For all of you teachers - or students - out there...I am looking for a good, solid English Grammar book.  I want to get deeper into my understanding of Korean, but without understanding English Grammar better, it will be difficult.

Specifically, I want something on a college level, which gives good explanations of all verb tenses, parts of speech, and subject/object etc.  In depth enough to work for translation.  I have "The Elements of Style," but I'm looking for something in more depth.  I used to have a great reference book, but I've lost it and forget what it was.  It wasn't a text book, just a reference book.

I would greatly appreciate any suggestions!  Thanks!


----------



## Gordon Nore (Nov 13, 2008)

Try this for now, http://www.oup.com/elt/catalogue/guidance_articles/14533483?cc=global

Mostly what I use now are texts related to younger learners; however, I can probably find a couple of useful books for adults.

While you're waiting, here is a link to the scholarly study of English philology. http://www.youtube.com/user/hotforwords

Gord
Stand Up Grammarian


----------



## Kacey (Nov 15, 2008)

I can't suggest a specific book, as The Elements of Style was the first one that came to mind - but I would suggest you find a text on diagramming sentences if grammar is what you're interested in.  The text we use is part of a remedial teaching program for students who have difficulty learning to read, and I doubt you'd want to buy all 7 levels so you can get the <5% that deals with diagramming - but that will teach you how to break down sentences grammatically, which parts of speech are used for which purpose and how they relate, which seems to be what you're looking for.


----------



## Gordon Nore (Nov 15, 2008)

I had to scratch the grey matter a little, but I checked up on some sources that I used in undergraduate school. Try searching titles by Randolph Quirk. An old book of his, _A University Grammar of English_, is still in print. Also, M.A.K. Halliday produced a lot of good titles. I used one of his books as a guide for years.
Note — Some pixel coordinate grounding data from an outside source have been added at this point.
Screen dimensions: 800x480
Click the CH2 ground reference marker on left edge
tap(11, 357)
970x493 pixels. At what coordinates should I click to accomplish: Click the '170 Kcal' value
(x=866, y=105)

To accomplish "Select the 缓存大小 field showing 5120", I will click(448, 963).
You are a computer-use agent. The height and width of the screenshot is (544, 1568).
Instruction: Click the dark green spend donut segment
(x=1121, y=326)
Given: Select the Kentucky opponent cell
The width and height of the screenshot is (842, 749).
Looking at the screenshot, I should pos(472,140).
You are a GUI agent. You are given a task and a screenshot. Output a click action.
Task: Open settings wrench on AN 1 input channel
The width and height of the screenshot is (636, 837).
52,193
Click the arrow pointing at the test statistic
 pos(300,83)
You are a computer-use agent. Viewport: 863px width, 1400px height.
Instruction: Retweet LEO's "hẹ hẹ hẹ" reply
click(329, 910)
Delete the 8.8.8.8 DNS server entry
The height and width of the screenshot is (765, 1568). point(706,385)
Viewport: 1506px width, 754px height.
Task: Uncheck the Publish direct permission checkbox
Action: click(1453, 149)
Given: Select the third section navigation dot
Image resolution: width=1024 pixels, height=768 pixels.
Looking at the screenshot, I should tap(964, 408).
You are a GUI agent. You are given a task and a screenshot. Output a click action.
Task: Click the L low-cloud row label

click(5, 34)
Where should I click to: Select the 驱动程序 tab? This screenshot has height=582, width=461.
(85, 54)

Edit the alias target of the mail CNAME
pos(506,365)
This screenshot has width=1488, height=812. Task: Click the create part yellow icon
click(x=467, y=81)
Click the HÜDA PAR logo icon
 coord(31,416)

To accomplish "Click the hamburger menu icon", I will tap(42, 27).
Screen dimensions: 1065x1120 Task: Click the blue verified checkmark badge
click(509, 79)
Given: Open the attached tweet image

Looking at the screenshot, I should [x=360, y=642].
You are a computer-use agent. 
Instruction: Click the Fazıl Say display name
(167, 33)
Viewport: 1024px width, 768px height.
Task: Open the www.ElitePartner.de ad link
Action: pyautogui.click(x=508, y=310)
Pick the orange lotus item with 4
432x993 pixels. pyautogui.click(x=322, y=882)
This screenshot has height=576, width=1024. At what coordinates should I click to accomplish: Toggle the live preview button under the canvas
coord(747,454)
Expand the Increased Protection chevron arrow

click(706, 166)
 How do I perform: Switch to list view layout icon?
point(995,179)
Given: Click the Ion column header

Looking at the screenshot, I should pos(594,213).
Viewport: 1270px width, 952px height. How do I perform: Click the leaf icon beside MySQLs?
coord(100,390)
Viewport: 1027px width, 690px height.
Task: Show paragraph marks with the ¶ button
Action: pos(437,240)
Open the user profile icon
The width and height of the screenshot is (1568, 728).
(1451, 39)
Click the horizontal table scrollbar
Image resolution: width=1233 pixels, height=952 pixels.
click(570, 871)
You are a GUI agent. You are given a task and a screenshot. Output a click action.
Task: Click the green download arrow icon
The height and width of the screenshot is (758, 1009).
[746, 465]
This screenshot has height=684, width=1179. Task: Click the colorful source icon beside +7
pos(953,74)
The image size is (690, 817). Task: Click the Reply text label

My recommendation to anyone looking for language resources is to hit the library, or a really well-stocked bookstore, sit down with a bunch of them, and find the one you're most comfortable using. If you have access to a good college or university bookstore, you'll probably find something that meets your needs.


----------



## MBuzzy (Nov 15, 2008)

Thank you both very much!  I remember doing the grammar stuff in high school and college and all, but the more intricate issues I really can't remember.  Especially when learning Korean, having a _very_ solid understanding of subjects and objects as well as EVERY verb tense is essential.  A lot of it is just that I don't know the names of verb tenses....My Korean grammar book uses a lot of grammar words that I don't remember!


----------